In Hirokazu Kore-eda’s “Like Father, Like Son,” two sets of parents have learned that their children were switched at birth. Now with the kids at age 6, the parents must consider “swapping.” It’s a scenario that seems not entirely plausible, and at worst seems to set up the audience for something tragic.
I can think of a dozen ways in which Kore-eda’s film could’ve ended that would’ve made me feel miserable. It avoids them all and feels more real as a result. “Like Father, Like Son” is one of the loveliest films of the year in the way it touches on these major choices and decisions in life with a feather touch.
The film opens delicately. The young boy Keita is attending a pre-school interview, which seems harsh in its stark wide-shot framing and tough questions for a 6-year-old, but Keita tells a little white lie to help his chances and everyone leaves smiling. It hints at the tone Kore-eda is playing with, one that is significant but also cheerful and never impossibly grim.
Keita is being put into this private school by his parents Ryota (Fukurama Masaharu) and Midori Nonomiya (Ono Machiko), a wealthy family with strict rules, high expectations for a gifted son and a truly loving household. Whereas another film might be more cynical about an imperfect child or playing up the father’s long work hours as a detriment, Kore-eda operates on these more picturesque, yet ordinary family dynamics.
Ryota and Midori soon learn that Keita was switched at birth in a clerical accident, and the hospital brokers a meeting between the Nonomiyas and the Saikis, a more middle class family with three children, the oldest of whom is Ryusei, the Nonomiyas’ biological son.
The two families get along well and the children do even better, and in addition to an option to sue the hospital, the two families tenuously discuss the possibility of swapping children before either starts school and gets too attached to their home life.
An American audience might immediately question whether such a thing would even be on the table. But this is a Japanese film, and Kore-eda taps into the very natural ideas of Japanese honor and lineage. To Ryota, the possibility that his son may lack the gifted qualities and natural bond that only his biological parentage could bestow is devastating.
Ryota begins devising a legal way in which he can try and keep both Keita and Ryusei, revoking custody from the other family, and his likeability and the sympathy we have for him erode in nuanced ways.
Kore-eda often creates this depth in the scenario through light comedy. The father of the opposite family, Yudai (Lily Franky) is a perpetual child. He believes in family bathing and runs a repair shop to fix appliances and knick-knacks. Ryota’s entire feelings about Yudai get summed up in one perfectly subdued sequence when Yudai pulls out his Velcro wallet.
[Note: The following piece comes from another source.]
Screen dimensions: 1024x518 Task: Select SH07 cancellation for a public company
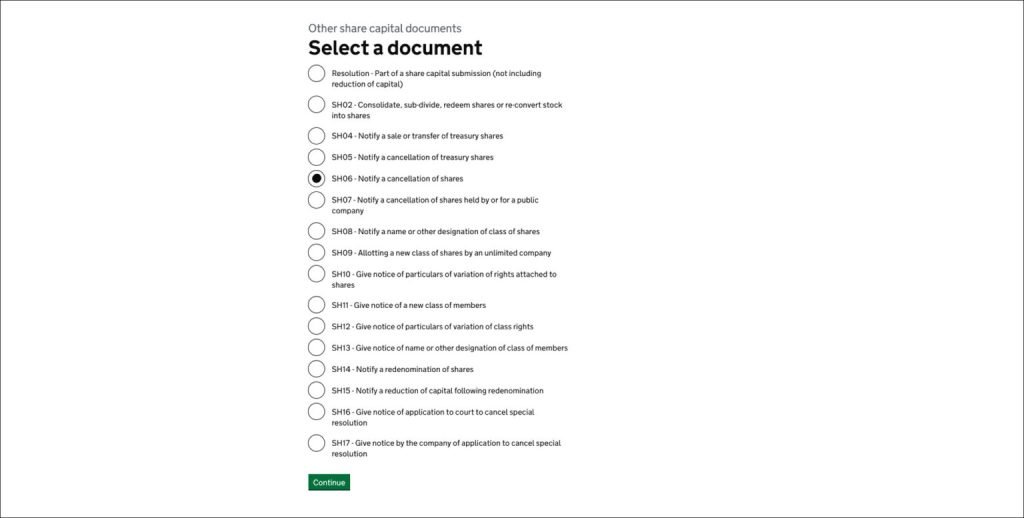click(316, 200)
What Kore-eda touches on beautifully is a theme of wanting to be seen in your son. These are caring parents who want the best but who don’t want circumstance getting in the way. “I looked at my son and named him Ryusei, but now he looks more and more like a Keita,” Yudai says.
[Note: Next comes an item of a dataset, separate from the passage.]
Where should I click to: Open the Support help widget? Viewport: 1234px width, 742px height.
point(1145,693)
And yet “Like Father, Like Son” finds its most wonderful grace notes through its children. The kids Kore-eda has selected emanate cuteness and charm. They’re too young for their roles to be so mature, but they hit nerves and reveal complexity in the film that the dialogue alone cannot.
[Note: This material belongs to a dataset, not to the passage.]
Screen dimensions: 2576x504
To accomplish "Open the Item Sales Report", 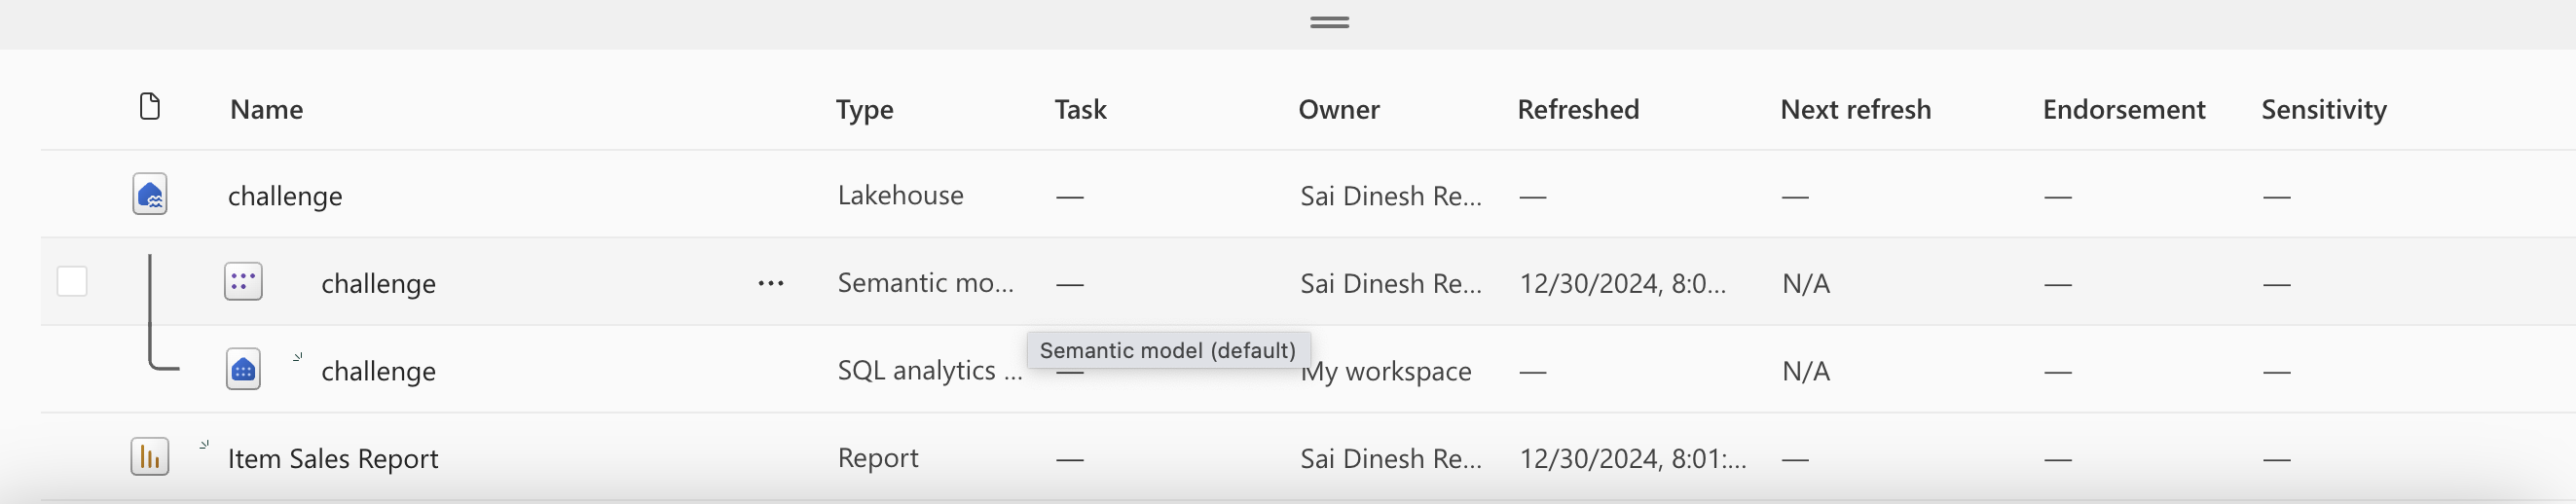I will click(x=333, y=459).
I again think of the ways in which “Like Father, Like Son” could have ended. If this film is about the choices we make as fathers and the lengths we go to do the best for our child on instincts and intuition, then what purpose does it serve to operate in tragedy? Kore-eda answers that question and reconciles with its characters with grace and life. Few films have endings this picture perfect.